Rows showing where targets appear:
::::

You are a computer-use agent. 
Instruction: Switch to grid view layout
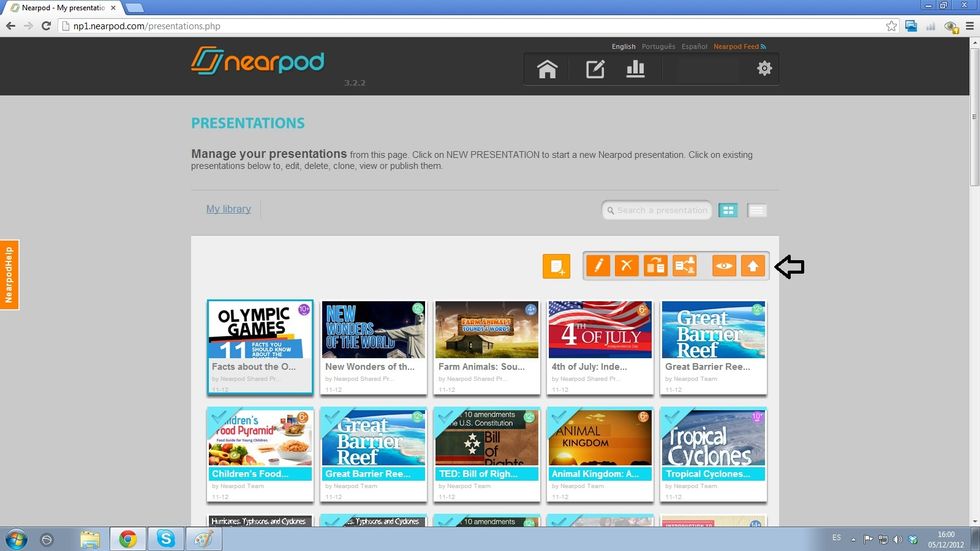[x=729, y=210]
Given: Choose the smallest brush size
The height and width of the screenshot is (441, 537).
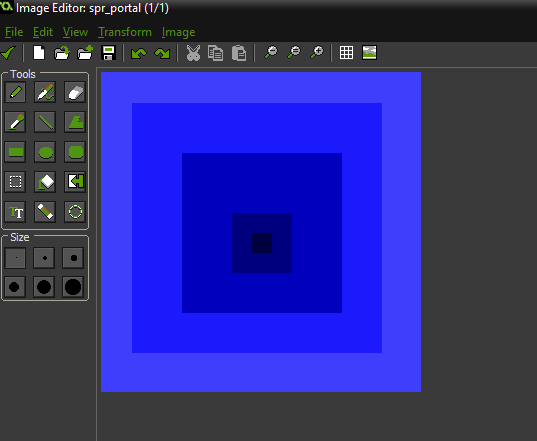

::::

Replace "brush size" with "pen size" throughout the entries above, keeping everything else the same, and leave the pictures out of your answer.

You are a computer-use agent. 
Instruction: Switch to grid view layout
[x=729, y=210]
Given: Choose the smallest pen size
The height and width of the screenshot is (441, 537).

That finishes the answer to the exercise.